I cannot reproduce this issue using these scripts:

# script1.py
import torch
import torch.nn as nn

class Network(nn.Module):
    def __init__(self):
        super(Network, self).__init__()
        self.fc1 = nn.Linear(in_features = 41, out_features = 12) 
        self.fc2 = nn.Linear(in_features = 12, out_features = 18)
        self.out = nn.Linear(in_features = 18, out_features = 23) 
    def forward(self, t):
        t = F.relu(self.fc1(t))
        t = F.relu(self.fc2(t))
        t = self.out(t)
        return t

# Setup
device = 'cuda'
model = Network().to(device)
data = torch.randn(32, 41).to(device)
target = torch.randint(0, 23, (32,)).to(device)
optimizer = torch.optim.SGD(model.parameters(), lr=1e-3)
criterion = nn.CrossEntropyLoss()

# Train on random data
nb_epochs = 100
for epoch in range(nb_epochs):
    optimizer.zero_grad()
    output = model(data)
    loss = criterion(output, target)
    loss.backward()
    optimizer.step()
    print('epocj {}, loss {}'.format(epoch, loss.item()))

# Save
model.eval() # not necessary for your model
output = model(data)
checkpoint = {
    'model': model.state_dict(),
    'data': data,
    'target': target,
    'loss': loss,
    'output': output}
torch.save(checkpoint, 'tmp.pth')
# script2.py
checkpoint = torch.load('tmp.pth')
model = Network()
model.load_state_dict(checkpoint['model'])

data = checkpoint['data']
target = checkpoint['target']
output_reference = checkpoint['output']
loss_reference = checkpoint['loss']

criterion = nn.CrossEntropyLoss()
output_restored = model(data)
loss_restored = criterion(output_restored, target)

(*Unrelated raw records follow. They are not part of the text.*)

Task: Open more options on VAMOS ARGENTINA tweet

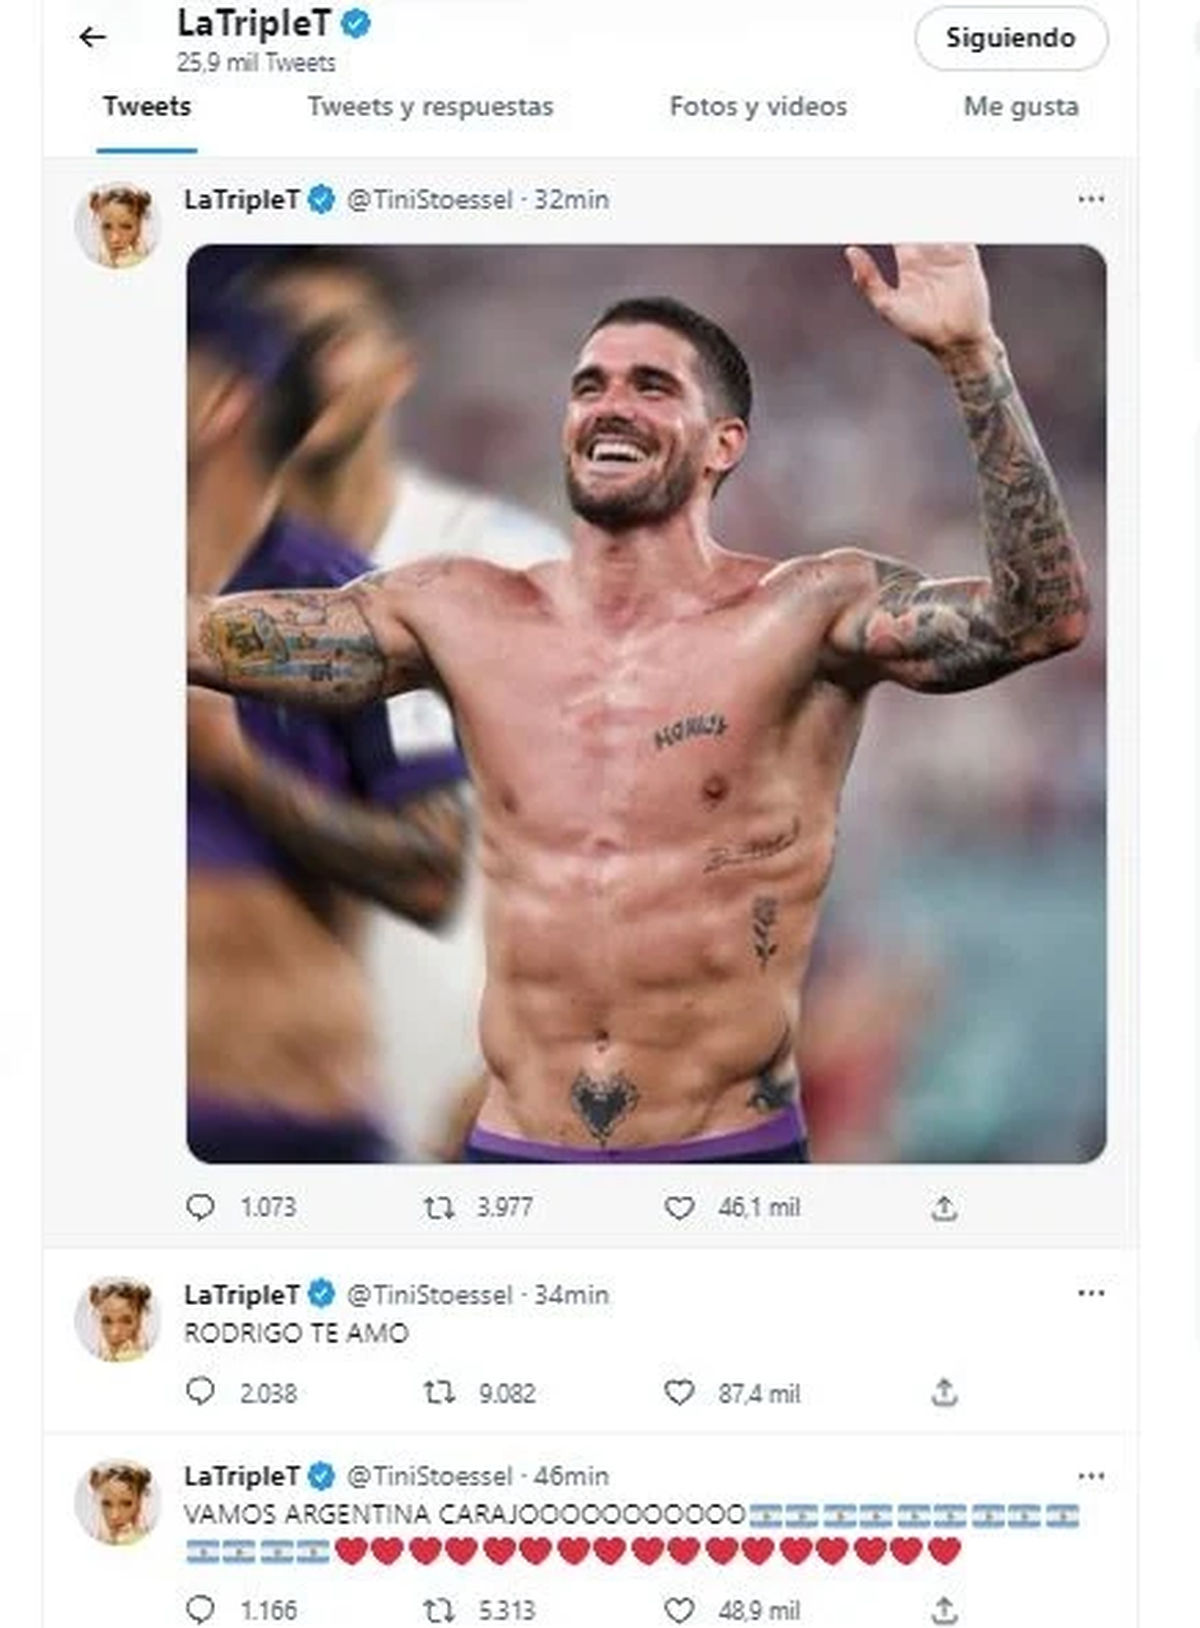Action: point(1091,1476)
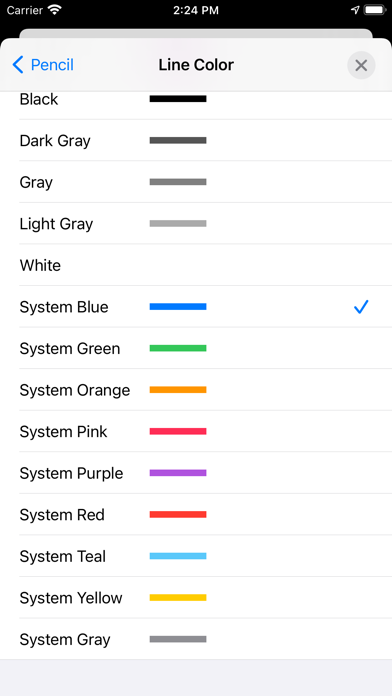Choose System Red line color

coord(196,514)
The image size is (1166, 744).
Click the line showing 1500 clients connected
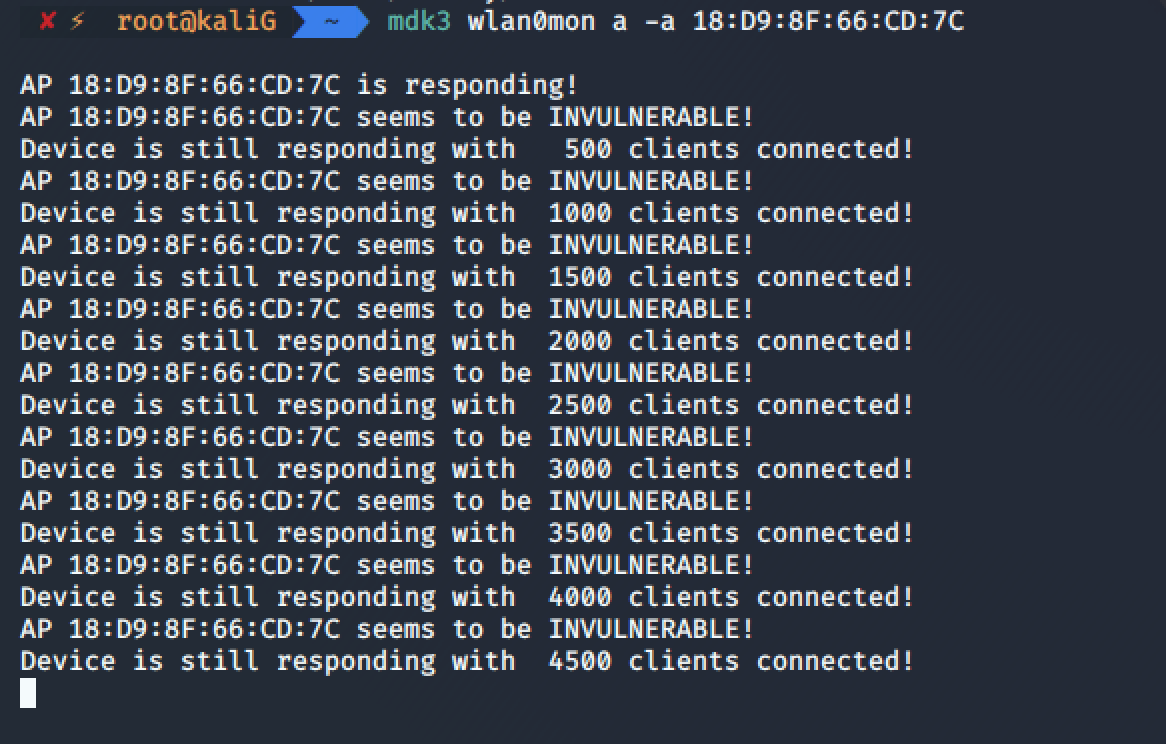[x=466, y=276]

print('abs err output ', (output_restored - output_reference).abs().max())
> abs err output  tensor(0., device='cuda:0', grad_fn=<MaxBackward1>)
print('err loss ', (loss_restored - loss_reference).abs().max())
> err loss  tensor(0.0001, device='cuda:0', grad_fn=<MaxBackward1>)

Could you compare your code to mine and check for differences?